In patients with constrictive pericarditis and sinus rhythm
the right atrial "a" and "v" waves may also be equal, but the
venous pressure is increased, which is unusual with isolated
atrial septal defect. In patients with constrictive pericarditis
who are in atrila fibrillation, the "cv" wave is prominent and
the "y"descent rapid .
Abormalities of the "y" Trough
The "y" descent , or diastolic collapse, is
usually is produced mainly by the tricuspid valve opening and
the rapid inflow of blood into the right ventricle. A rapid
deep "y" descent in in early diastole occurs with severe tricuspid
regurgitation (figure 203-a blank).A venous pulse characterized
by a sharp "y" trough, and a rapid ascent to the baseline is
seen in patients with constrictive pericarditis or with severe
right -sided heart failure. A slow "y" descent in the JVP suggests
an obstruction to right ventricular filling and may be the only
abnormal finding in patients with tricuspid stenosis or right
atrial myxoma (figure203-b). In both constrictive pericarditis
and severe right-sided heart failure, the venous pressure is
elevated with a sharp "y "dip in the JPD. The presence of a
large positive systolic venous wave favors the diagnosis of
severe heart failure.
Effects of Arrhythmias of the Venous Pulse
The large "a" waves in the JVP during arrhythmias
are present when the P wave (atrial contraction) occurs between
the onset of the QRS complex and determination of the T wave
(figure 203-g ).

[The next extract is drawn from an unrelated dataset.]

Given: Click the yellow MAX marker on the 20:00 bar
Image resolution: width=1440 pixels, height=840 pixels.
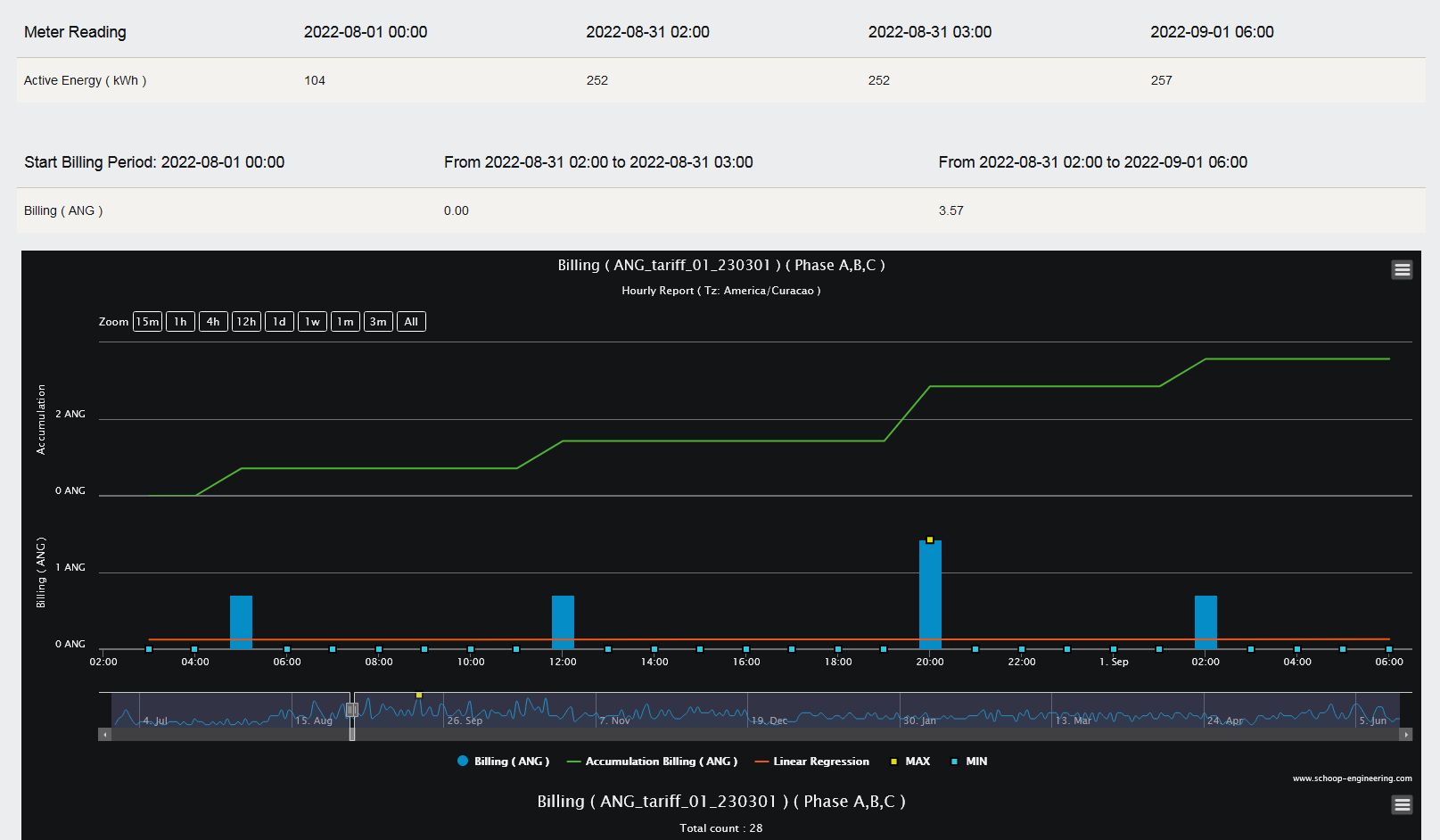Looking at the screenshot, I should [x=930, y=539].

Such cannon "a" waves may occur regularly in
junctional rhythm. More commonly, they occur irregularly when
AV dissociation accompanies premature ventricular contractions,
ventricular tachycardia, or complete heart block. The "a" wave
is absent in patients with atrial fibrillation, and flutter
"a" waves at a regular rate of 250 to 300 per minute frequently
are observed in patients with atrial flutter and varying degrees
of AV block. Patients with multifocal atrial tachycardia often
have prominent and somewhat variable "a" waves in the JCP. In
these patients, many of whom have pulmonary hypertension secondary
to lung disease, the "a" waves are often very large.
Reference:O'Rourke,R.A.and Others,General Examination
of the Patient,Hurst's, The Heart,Eighth Edition,Pp.238-242.